What you are asked to do. The required output is the lines below from the line containing "Downloads (62, 481)" to the line containing "Abrir empresa (68, 243)", inclusive, retyped exactly. No other lines belong in it.

(Dataset entries)
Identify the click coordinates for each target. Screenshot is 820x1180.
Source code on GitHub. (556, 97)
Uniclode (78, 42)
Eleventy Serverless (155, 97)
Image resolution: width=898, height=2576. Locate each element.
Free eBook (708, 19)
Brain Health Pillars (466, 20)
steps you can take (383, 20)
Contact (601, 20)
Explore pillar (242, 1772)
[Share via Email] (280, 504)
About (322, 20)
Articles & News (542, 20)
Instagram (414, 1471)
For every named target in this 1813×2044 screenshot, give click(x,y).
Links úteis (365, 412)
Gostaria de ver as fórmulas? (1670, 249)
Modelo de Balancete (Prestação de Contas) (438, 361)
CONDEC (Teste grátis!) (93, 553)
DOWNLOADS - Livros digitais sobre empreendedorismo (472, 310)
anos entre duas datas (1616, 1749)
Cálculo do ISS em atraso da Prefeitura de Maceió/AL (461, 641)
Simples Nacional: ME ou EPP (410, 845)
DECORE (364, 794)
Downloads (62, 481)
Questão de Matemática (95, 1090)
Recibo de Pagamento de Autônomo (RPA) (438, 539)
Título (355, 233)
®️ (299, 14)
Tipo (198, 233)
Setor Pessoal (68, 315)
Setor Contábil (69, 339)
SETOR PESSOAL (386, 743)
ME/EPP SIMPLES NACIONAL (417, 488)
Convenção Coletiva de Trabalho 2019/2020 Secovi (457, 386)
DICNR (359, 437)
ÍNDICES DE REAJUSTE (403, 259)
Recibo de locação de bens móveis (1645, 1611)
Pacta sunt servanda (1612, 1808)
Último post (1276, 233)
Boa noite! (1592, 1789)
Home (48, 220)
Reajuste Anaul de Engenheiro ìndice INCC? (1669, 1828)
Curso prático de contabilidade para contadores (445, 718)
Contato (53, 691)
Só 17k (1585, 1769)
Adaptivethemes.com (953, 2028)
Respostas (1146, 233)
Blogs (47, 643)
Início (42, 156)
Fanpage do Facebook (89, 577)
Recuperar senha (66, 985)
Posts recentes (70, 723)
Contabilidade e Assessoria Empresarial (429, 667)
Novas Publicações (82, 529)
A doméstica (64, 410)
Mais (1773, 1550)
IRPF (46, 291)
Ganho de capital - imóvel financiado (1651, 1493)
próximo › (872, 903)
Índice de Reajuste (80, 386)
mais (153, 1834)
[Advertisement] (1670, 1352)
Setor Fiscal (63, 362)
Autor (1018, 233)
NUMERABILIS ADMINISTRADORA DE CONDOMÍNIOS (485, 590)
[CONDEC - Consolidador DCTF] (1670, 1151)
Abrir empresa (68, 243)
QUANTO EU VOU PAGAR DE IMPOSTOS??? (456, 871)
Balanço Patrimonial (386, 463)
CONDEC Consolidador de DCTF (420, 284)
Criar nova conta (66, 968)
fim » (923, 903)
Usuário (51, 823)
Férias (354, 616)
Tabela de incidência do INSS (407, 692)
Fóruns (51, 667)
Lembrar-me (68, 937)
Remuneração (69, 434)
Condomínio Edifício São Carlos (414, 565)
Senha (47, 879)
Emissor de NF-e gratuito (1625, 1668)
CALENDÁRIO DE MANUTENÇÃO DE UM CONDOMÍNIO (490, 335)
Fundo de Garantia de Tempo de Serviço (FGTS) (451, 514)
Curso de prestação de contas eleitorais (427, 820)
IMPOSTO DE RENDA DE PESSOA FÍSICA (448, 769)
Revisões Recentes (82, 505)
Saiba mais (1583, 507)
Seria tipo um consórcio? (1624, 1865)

Answer to this task.
Downloads (62, 481)
Questão de Matemática (95, 1090)
Recibo de Pagamento de Autônomo (RPA) (438, 539)
Título (355, 233)
®️ (299, 14)
Tipo (198, 233)
Setor Pessoal (68, 315)
Setor Contábil (69, 339)
SETOR PESSOAL (386, 743)
ME/EPP SIMPLES NACIONAL (417, 488)
Convenção Coletiva de Trabalho 2019/2020 Secovi (457, 386)
DICNR (359, 437)
ÍNDICES DE REAJUSTE (403, 259)
Recibo de locação de bens móveis (1645, 1611)
Pacta sunt servanda (1612, 1808)
Último post (1276, 233)
Boa noite! (1592, 1789)
Home (48, 220)
Reajuste Anaul de Engenheiro ìndice INCC? (1669, 1828)
Curso prático de contabilidade para contadores (445, 718)
Contato (53, 691)
Só 17k (1585, 1769)
Adaptivethemes.com (953, 2028)
Respostas (1146, 233)
Blogs (47, 643)
Início (42, 156)
Fanpage do Facebook (89, 577)
Recuperar senha (66, 985)
Posts recentes (70, 723)
Contabilidade e Assessoria Empresarial (429, 667)
Novas Publicações (82, 529)
A doméstica (64, 410)
Mais (1773, 1550)
IRPF (46, 291)
Ganho de capital - imóvel financiado (1651, 1493)
próximo › (872, 903)
Índice de Reajuste (80, 386)
mais (153, 1834)
[Advertisement] (1670, 1352)
Setor Fiscal (63, 362)
Autor (1018, 233)
NUMERABILIS ADMINISTRADORA DE CONDOMÍNIOS (485, 590)
[CONDEC - Consolidador DCTF] (1670, 1151)
Abrir empresa (68, 243)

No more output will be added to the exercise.